Diseases on your vegetables can cause loss of yield and damage to vegetables, which reduce the quality of your harvest. With warmer weather most smallholders are already seeing steady growth in vegetable patches and gardens.

Knowing what to look for in terms of diseases in your plants is important in treating and preventing their spreading.

What spreads plant disease?

Diseases can be spread by:

  • insects;
  • rain splash and overhead irrigation, which usually spread diseases over short distances;
  • wind, which can spread diseases over long distances;
  • runoff and flood irrigation;
  • diseased seeds, seedlings and vegetative planting material which can spread diseases over very long distances, even between countries;
  • boots and other clothing of workers, and tractor or truck tyres;
  • equipment used in the garden (e.g. garden forks, hoes, pruning scissors);
  • plants left in the garden from the previous season.
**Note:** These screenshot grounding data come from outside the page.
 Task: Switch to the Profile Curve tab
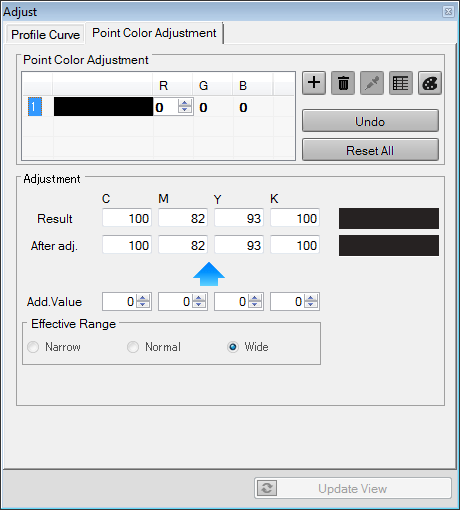(x=45, y=35)
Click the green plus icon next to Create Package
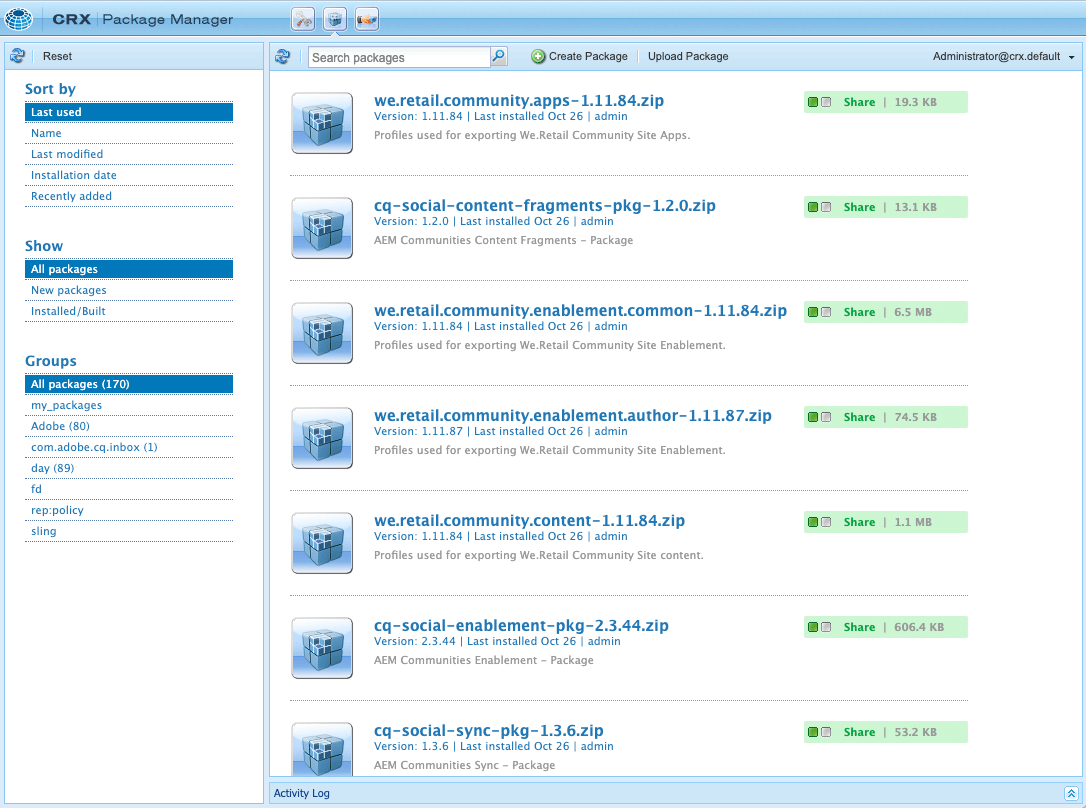Viewport: 1086px width, 808px height. click(537, 56)
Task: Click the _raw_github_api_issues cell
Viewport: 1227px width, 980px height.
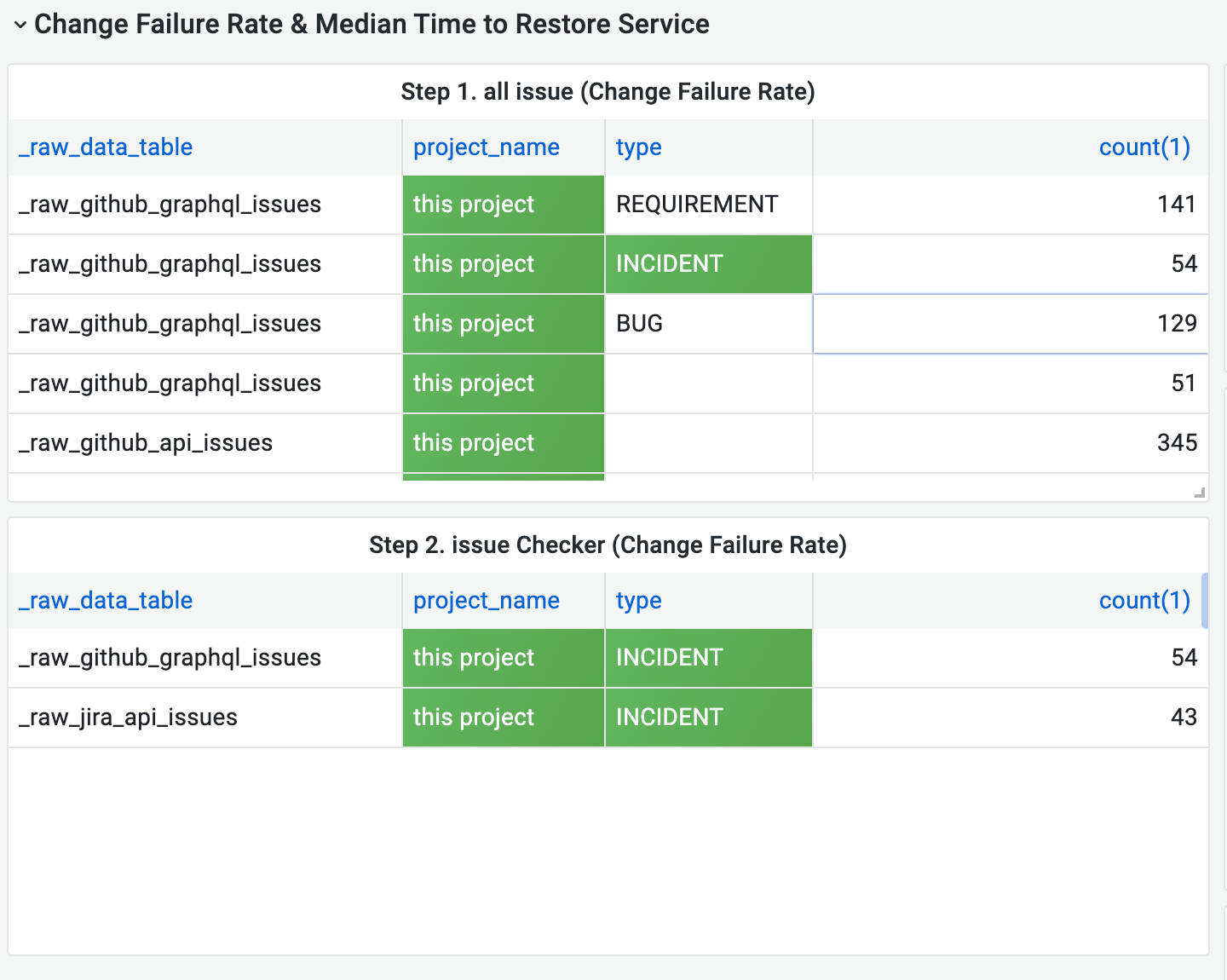Action: [x=146, y=443]
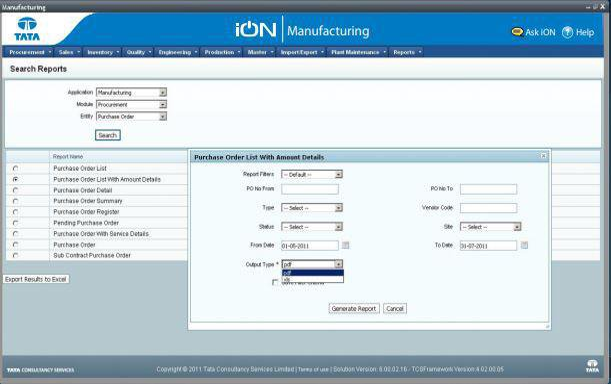Click the Ask iON chat icon
Image resolution: width=611 pixels, height=384 pixels.
click(517, 32)
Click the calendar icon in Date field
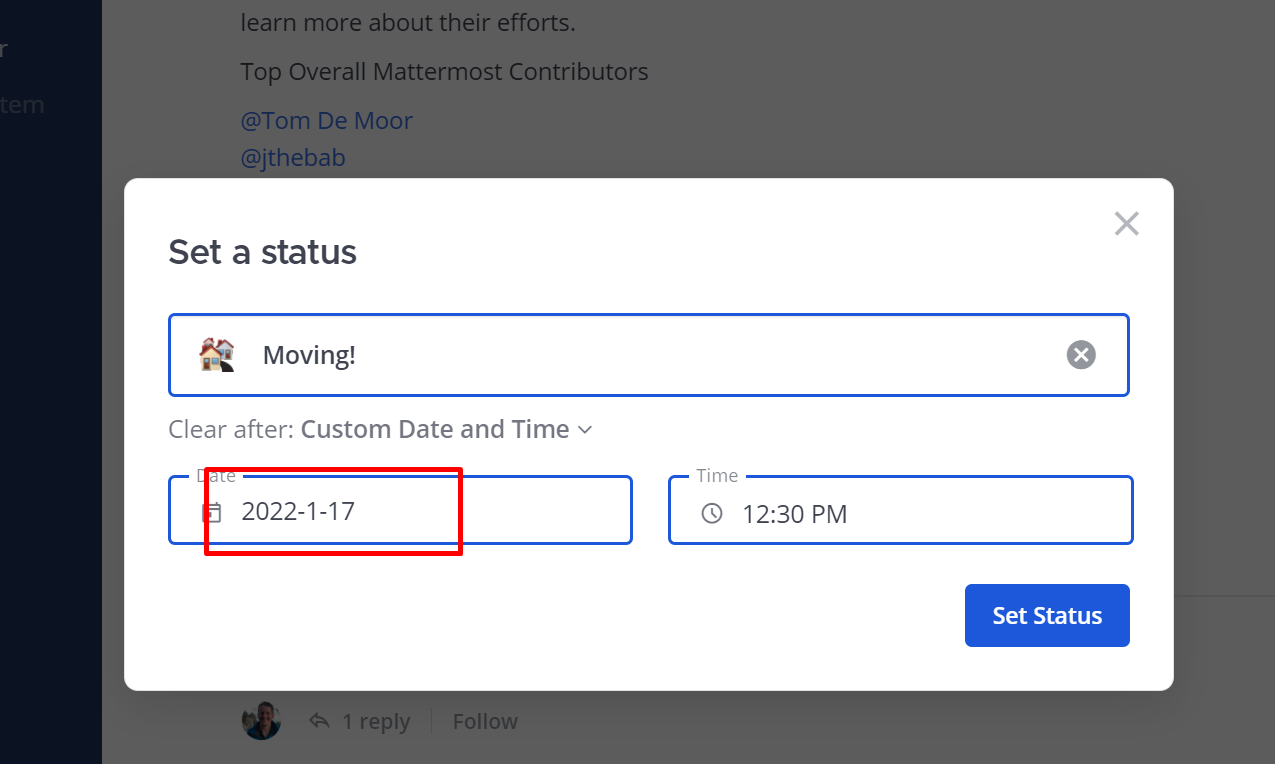This screenshot has width=1275, height=764. pyautogui.click(x=212, y=513)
The first step in preventing diseases is to have a good understanding of the “disease triangle”. Diseases can occur only when the following three components are present at the same time: a susceptible host plant, a pathogen capable of causing disease and an environment conducive to disease. Break the links in the triangle at any point and disease will not occur.

It is best to develop an integrated approach to the prevention and management of plant diseases. The foundation of this approach is simply looking: walk through the garden to identify problems. This needs to be done regularly, at least once a week but preferably more frequently.

Your integrated approach will focus on creating an environment for your vegetable plants to grow strong and healthy, so that hopefully the diseases will not be able to establish themselves or if they do, the plants will withstand their effects. An integrated approach also combines alternative control methods that help minimises the use of chemicals, thereby reducing health, environmental and economic risks.

Cultivation practices should include using disease-resistant cultivars, choosing crops according to the season and location, keeping plants healthy through proper watering, mulching and fertilising, practicing crop rotation to prevent build-up of diseases and applying companion planting, creating a well-balanced soil, using the correct spacing between plants within a row as well as between rows, removing infected plants from the growing area (e.g. plants infected with a virus disease).